▸ Given text:
Legend has it that there is so much drug money flowing around the world that, during the 2008 financial crash, the American financial system was largely kept afloat by hundreds of billions in cold hard cash from illegal drug sales. In 2019, Caulkins co-published a paper that found Americans spend nearly $150 billion on cannabis, cocaine, heroin, and methamphetamine in just one year. That’s 7 billion dollars shy of what we spend on alcohol.

Caulkins is frequently asked to consult on these complex problems for government agencies. What does he tell local and federal governments who wonder what on earth can be done to save lives?

He said, “When I talk to people, we typically go through a conversation where I’ll say, ‘This doesn’t work that well, and this doesn’t work that well.’ And they’ll say, ‘OK, Professor Caulkins, smarty-pants, what should we do?’ ”

▸ Your tasks:
1 – According to the passage on drug spending, how much did the 2019 paper co-published by Caulkins find that Americans spend in one year on cannabis, cocaine, heroin, and methamphetamine?
2 – Reproduce the stretch of the passage on drug spending from "Legend has it" through "to save lives?".

▸ Saved data entries:
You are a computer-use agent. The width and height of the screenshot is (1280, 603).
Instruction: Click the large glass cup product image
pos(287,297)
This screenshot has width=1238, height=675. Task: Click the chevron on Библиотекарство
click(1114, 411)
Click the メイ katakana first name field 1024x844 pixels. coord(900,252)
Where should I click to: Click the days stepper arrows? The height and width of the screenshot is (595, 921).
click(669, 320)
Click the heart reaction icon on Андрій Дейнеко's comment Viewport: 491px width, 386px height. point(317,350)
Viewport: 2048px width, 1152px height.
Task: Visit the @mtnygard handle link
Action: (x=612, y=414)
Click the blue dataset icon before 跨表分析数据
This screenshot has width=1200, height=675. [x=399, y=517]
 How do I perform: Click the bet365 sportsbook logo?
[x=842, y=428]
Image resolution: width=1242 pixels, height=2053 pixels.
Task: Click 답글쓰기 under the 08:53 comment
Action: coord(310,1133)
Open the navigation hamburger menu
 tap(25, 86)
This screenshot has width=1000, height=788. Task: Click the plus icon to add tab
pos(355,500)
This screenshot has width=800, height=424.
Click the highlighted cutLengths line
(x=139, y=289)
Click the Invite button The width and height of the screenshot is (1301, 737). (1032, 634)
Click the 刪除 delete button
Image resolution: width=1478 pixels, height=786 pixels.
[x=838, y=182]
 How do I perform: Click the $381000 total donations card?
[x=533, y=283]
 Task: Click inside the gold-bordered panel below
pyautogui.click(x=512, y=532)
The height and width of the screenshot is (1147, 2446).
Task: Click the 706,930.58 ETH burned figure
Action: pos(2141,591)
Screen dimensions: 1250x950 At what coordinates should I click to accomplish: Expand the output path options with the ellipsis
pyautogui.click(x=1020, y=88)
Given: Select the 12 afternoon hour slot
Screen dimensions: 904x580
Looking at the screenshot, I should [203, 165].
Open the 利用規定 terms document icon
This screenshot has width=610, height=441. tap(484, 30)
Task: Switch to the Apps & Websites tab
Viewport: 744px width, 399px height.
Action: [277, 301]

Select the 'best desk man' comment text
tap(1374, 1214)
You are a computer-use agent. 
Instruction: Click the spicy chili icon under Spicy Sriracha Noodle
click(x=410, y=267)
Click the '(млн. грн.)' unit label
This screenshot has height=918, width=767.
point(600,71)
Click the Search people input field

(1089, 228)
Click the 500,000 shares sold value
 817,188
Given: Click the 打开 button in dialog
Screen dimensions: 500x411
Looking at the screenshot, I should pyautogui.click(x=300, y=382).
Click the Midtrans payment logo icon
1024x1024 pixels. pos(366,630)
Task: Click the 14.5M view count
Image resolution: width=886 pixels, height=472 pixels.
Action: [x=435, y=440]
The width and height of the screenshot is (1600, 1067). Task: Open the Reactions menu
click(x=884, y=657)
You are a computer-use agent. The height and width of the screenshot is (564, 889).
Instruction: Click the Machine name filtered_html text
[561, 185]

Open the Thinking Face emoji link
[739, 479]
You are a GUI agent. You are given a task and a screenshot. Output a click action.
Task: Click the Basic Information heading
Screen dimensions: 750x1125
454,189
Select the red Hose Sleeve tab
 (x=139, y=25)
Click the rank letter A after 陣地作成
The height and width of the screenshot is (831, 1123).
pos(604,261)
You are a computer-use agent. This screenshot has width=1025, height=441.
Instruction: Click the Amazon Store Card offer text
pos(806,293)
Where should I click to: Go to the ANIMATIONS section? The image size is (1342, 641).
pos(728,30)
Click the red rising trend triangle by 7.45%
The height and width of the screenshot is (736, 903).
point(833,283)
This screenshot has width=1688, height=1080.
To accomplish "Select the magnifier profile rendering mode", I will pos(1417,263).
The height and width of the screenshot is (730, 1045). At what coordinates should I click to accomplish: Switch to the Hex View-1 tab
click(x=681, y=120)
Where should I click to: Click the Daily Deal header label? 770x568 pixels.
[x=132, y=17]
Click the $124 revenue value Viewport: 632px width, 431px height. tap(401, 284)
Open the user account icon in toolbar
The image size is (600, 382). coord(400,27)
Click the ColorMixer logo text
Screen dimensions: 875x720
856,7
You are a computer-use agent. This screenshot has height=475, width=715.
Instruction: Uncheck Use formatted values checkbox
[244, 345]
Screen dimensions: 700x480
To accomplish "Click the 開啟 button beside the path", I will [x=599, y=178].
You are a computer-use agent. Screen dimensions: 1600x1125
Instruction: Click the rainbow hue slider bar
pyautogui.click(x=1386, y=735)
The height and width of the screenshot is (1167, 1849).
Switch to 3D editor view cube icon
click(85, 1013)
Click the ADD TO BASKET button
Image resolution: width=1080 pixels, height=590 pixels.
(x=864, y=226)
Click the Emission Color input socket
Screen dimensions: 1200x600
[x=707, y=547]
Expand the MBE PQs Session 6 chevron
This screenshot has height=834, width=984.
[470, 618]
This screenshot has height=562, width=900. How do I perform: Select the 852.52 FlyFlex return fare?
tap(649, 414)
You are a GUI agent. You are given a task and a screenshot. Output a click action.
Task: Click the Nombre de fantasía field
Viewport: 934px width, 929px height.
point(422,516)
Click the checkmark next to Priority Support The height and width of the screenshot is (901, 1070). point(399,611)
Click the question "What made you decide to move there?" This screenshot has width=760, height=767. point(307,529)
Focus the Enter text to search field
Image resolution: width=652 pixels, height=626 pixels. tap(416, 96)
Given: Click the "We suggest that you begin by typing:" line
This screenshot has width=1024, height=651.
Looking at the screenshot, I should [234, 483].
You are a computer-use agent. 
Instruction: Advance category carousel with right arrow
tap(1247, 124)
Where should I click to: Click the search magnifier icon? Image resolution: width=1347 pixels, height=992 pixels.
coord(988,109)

▸ Answers in order:
1 – Nearly $150 billion.

2 –
Legend has it that there is so much drug money flowing around the world that, during the 2008 financial crash, the American financial system was largely kept afloat by hundreds of billions in cold hard cash from illegal drug sales. In 2019, Caulkins co-published a paper that found Americans spend nearly $150 billion on cannabis, cocaine, heroin, and methamphetamine in just one year. That’s 7 billion dollars shy of what we spend on alcohol.

Caulkins is frequently asked to consult on these complex problems for government agencies. What does he tell local and federal governments who wonder what on earth can be done to save lives?